*Problem*
Please repeat, from the entries that follow, the lines from the one containing "Collapse the 控制閥" through the one containing "Click BAJAJ FINANCE" exactly, adding nothing.

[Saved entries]
.....

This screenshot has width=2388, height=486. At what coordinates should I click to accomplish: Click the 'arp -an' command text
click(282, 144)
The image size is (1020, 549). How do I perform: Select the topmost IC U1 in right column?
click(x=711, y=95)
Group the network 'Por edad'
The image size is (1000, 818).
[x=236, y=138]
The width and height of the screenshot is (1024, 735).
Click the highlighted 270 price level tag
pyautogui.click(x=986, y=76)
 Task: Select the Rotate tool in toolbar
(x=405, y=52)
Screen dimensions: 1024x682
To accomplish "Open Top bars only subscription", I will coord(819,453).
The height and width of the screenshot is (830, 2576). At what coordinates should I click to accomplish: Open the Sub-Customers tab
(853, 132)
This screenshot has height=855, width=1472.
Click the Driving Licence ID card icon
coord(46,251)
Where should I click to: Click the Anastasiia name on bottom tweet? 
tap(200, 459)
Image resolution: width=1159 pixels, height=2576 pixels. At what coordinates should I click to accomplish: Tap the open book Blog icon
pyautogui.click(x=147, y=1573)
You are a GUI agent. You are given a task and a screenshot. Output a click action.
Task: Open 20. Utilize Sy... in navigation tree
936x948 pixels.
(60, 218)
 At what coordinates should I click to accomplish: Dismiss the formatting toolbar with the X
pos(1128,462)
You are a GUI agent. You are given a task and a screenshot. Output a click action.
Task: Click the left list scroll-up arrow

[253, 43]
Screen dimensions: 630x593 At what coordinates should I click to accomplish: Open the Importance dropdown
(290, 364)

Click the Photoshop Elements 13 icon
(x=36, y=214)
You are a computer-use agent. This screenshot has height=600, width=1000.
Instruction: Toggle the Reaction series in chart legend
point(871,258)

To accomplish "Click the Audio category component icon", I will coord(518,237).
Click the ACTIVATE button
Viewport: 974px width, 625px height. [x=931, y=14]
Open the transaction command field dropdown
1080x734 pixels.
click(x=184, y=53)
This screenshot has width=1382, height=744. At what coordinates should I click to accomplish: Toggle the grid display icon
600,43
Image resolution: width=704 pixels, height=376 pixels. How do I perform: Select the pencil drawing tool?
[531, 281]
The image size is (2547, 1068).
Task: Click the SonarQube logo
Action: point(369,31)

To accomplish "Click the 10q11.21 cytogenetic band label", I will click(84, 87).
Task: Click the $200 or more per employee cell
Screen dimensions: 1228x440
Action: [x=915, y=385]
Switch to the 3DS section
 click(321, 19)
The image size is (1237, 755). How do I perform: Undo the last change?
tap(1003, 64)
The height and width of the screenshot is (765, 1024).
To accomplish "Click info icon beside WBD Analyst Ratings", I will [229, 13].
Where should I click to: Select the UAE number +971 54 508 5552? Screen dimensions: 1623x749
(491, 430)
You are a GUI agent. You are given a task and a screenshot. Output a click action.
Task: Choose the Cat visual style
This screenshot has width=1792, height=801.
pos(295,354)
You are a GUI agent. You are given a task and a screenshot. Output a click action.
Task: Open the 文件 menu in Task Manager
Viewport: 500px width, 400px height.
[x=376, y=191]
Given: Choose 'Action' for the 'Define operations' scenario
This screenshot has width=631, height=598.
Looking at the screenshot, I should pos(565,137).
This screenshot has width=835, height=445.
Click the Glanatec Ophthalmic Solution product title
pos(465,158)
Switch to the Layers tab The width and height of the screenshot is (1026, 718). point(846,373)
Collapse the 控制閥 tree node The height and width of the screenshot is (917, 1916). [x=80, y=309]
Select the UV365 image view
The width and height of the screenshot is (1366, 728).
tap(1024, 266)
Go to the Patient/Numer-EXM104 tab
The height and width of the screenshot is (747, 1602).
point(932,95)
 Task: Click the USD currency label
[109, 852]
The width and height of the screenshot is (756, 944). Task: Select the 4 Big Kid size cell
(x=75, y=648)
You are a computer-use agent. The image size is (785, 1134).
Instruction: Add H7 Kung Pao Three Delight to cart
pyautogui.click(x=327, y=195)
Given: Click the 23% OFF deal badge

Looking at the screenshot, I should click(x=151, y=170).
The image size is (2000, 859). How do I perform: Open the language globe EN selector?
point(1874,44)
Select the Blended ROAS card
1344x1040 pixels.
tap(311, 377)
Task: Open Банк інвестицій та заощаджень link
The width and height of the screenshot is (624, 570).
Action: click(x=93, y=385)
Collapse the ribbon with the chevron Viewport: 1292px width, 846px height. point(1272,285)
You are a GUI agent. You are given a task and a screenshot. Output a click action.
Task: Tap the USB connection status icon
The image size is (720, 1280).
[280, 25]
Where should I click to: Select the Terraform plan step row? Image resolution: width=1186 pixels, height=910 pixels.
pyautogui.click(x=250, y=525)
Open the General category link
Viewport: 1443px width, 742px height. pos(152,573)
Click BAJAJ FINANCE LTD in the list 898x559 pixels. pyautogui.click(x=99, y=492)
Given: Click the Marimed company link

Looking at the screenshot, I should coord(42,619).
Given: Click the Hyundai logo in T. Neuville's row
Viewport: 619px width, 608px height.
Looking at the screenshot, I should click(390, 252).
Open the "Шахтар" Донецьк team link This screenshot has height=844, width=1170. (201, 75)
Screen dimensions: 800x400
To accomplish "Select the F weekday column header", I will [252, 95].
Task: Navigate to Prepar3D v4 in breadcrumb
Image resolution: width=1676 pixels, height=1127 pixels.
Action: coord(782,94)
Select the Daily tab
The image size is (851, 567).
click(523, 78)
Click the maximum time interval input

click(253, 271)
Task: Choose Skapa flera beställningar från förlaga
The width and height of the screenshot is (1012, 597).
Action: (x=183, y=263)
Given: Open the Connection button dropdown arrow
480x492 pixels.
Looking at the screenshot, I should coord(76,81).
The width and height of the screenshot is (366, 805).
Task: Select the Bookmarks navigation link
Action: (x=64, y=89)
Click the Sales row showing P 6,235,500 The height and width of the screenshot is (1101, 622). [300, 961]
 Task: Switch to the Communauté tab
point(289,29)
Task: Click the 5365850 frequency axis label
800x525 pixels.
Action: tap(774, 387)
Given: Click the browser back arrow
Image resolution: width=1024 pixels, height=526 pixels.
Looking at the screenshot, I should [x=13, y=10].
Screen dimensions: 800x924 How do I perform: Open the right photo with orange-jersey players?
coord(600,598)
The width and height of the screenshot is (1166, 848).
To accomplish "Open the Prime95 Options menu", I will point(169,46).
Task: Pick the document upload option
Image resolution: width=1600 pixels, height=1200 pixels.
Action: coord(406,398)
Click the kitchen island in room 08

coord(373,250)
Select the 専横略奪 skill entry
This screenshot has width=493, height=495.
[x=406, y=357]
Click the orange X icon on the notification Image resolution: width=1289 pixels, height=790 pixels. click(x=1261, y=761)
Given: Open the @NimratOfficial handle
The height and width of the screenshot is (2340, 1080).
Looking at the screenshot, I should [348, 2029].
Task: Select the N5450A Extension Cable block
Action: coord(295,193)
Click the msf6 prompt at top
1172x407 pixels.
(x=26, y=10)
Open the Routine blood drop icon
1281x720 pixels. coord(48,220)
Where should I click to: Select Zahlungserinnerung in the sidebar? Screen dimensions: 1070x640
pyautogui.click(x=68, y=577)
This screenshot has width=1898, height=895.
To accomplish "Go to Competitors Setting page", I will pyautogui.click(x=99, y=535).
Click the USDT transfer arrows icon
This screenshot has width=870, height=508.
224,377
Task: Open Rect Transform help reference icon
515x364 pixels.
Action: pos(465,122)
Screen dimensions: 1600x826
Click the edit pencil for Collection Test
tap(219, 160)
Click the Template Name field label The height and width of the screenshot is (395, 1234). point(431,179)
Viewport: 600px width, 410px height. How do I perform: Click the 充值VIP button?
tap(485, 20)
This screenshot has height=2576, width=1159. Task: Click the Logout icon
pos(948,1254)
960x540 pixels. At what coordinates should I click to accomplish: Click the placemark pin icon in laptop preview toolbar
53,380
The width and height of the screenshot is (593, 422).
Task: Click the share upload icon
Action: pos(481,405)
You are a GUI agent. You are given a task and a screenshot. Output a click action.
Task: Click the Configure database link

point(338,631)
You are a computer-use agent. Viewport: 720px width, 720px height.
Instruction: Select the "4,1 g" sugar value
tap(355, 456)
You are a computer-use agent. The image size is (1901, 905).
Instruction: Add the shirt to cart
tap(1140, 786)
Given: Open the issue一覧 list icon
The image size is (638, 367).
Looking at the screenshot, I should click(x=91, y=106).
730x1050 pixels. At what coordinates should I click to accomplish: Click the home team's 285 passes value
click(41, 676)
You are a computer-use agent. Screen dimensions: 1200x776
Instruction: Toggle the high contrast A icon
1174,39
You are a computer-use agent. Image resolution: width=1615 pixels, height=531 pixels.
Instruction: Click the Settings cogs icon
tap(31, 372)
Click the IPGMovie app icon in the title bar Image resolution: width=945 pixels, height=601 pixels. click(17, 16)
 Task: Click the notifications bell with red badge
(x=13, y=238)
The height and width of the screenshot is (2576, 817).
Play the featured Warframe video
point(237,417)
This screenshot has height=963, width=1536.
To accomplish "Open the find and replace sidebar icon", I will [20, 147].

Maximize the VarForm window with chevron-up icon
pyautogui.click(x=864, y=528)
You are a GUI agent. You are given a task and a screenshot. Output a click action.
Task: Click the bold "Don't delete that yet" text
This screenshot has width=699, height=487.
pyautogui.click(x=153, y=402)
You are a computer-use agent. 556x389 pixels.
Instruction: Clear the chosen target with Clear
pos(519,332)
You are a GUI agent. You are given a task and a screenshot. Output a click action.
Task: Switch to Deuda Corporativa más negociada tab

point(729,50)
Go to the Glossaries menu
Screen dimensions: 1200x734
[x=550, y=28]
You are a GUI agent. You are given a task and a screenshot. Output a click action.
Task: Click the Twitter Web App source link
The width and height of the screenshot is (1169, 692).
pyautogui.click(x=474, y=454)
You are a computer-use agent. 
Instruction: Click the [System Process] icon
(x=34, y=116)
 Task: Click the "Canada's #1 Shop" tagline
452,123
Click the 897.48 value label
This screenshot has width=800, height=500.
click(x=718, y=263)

.....

*Answer to the exercise*
Collapse the 控制閥 tree node The height and width of the screenshot is (917, 1916). [x=80, y=309]
Select the UV365 image view
The width and height of the screenshot is (1366, 728).
tap(1024, 266)
Go to the Patient/Numer-EXM104 tab
The height and width of the screenshot is (747, 1602).
point(932,95)
 Task: Click the USD currency label
[109, 852]
The width and height of the screenshot is (756, 944). Task: Select the 4 Big Kid size cell
(x=75, y=648)
You are a computer-use agent. The image size is (785, 1134).
Instruction: Add H7 Kung Pao Three Delight to cart
pyautogui.click(x=327, y=195)
Given: Click the 23% OFF deal badge

Looking at the screenshot, I should click(x=151, y=170).
The image size is (2000, 859). How do I perform: Open the language globe EN selector?
point(1874,44)
Select the Blended ROAS card
1344x1040 pixels.
tap(311, 377)
Task: Open Банк інвестицій та заощаджень link
The width and height of the screenshot is (624, 570).
Action: click(x=93, y=385)
Collapse the ribbon with the chevron Viewport: 1292px width, 846px height. point(1272,285)
You are a GUI agent. You are given a task and a screenshot. Output a click action.
Task: Tap the USB connection status icon
The image size is (720, 1280).
[280, 25]
Where should I click to: Select the Terraform plan step row? Image resolution: width=1186 pixels, height=910 pixels.
pyautogui.click(x=250, y=525)
Open the General category link
Viewport: 1443px width, 742px height. pos(152,573)
Click BAJAJ FINANCE LTD in the list 898x559 pixels. pyautogui.click(x=99, y=492)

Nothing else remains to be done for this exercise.